:: EXTRAIT DU DOCUMENT ::

Tout peut arriver dans la vie, et surtout rien.
Michel Houellebecq, Plateforme, Flammarion, p. 216.
Tu attends, tu espères. Les chiens se sont attachés à toi, et aussi les serveuses, les garçons de café, les ouvreuses, les caissières des cinémas, les marchands de journaux, les receveurs d’autobus, les invalides qui veillent sur les salles désertées des musées. Tu peux parler sans crainte, ils te répondront chaque fois d’une voix égale. Leurs visages maintenant te sont familiers. Ils t’identifient, ils te reconnaissent. Ils ne savent pas que ces simples saluts, ces seuls sourires, ces signes de tête indifférents sont tout ce qui chaque jour te sauve, toi qui, toute la journée, les a attendus, comme s’ils étaient la récompense d’un fait glorieux dont tu ne pourrais parler, mais qu’ils devineraient presque.
Georges Perec, Un homme qui dort, Denoël, p. 119.
Dans le temps, fleur aveugle,
tu t’accrois en nous, avec
le don du silence, avec tout ce qui excède
Nos paroles et qui en elles t’appartient,
ô Mort, sœur difficile !, ô institutrice !
chienne mentale !
Lionel Ray, Syllabes de sable, Gallimard, p. 255.
Cependant marcher dans la rue me fait du bien, je suis moins triste. Peut-être même que je chantonne (très curieux glissements d’humeur, semblables à ceux des nuages ; comme si tout ça était en partie joué — ce que c’est, bien sûr, mais alors il n’y a rien qui ne le soit).
Renaud Camus, « jeudi 29 avril 1976 », Journal de « Travers » (1), Fayard, p. 202.
Songeons seulement aux sentiments que nous éprouvons en lisant un beau roman (de Walter Scott, par exemple). Quelle beauté, quelle sublimité, quel intérêt, quelles émotions déchirantes ! On pourrait croire que les sentiments que l’on éprouve alors dureront toujours, ou qu’ils soumettront l’esprit à leurs propres couleur et harmonie. Tandis que nous lisons, il semble que rien ne pourra nous tirer hors de notre carrière ou nous troubler ; et puis, à la première tache de boue qui nous éclabousse en sortant dans la rue, à la première pièce de deux pence dont nous sommes volés, le sentiment s’évanouit complètement de notre esprit et nous devenons la proie de cette insignifiante et fâcheuse circonstance. L’esprit prend son essor vers le sublime ; il est chez lui dans le vil, le désagréable et le petit.

:: CONSIGNES ::
A - Dressez la liste de toutes les maisons d'édition mentionnées dans les références bibliographiques de l'extrait.
B - Recopiez à l'identique le passage de l'extrait qui débute à « Tu attends, tu » et s'achève à « Denoël, p. 119. ».
C - D'après l'extrait, les affirmations suivantes sont-elles exactes ? Répondez par oui ou par non en citant les mots décisifs du texte. (i) Un homme qui dort, de Georges Perec, est paru chez Denoël. (ii) L'entrée du journal de Renaud Camus est datée du vendredi 29 avril 1976. (iii) Dans le passage sur la marche dans la rue, la personne qui parle se dit plus triste.

:: DONNÉES FOURNIES ::
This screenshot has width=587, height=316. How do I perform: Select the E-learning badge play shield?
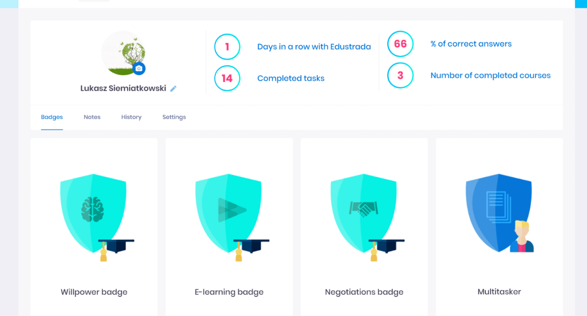coord(229,213)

:: RÉPONSES ATTENDUES ::
A - Flammarion, Denoël, Gallimard, Fayard

B -
Tu attends, tu espères. Les chiens se sont attachés à toi, et aussi les serveuses, les garçons de café, les ouvreuses, les caissières des cinémas, les marchands de journaux, les receveurs d’autobus, les invalides qui veillent sur les salles désertées des musées. Tu peux parler sans crainte, ils te répondront chaque fois d’une voix égale. Leurs visages maintenant te sont familiers. Ils t’identifient, ils te reconnaissent. Ils ne savent pas que ces simples saluts, ces seuls sourires, ces signes de tête indifférents sont tout ce qui chaque jour te sauve, toi qui, toute la journée, les a attendus, comme s’ils étaient la récompense d’un fait glorieux dont tu ne pourrais parler, mais qu’ils devineraient presque.
Georges Perec, Un homme qui dort, Denoël, p. 119.

C -
(i) Oui : « Georges Perec, Un homme qui dort, Denoël, p. 119 ».
(ii) Non : « jeudi 29 avril 1976 ».
(iii) Non : « je suis moins triste ».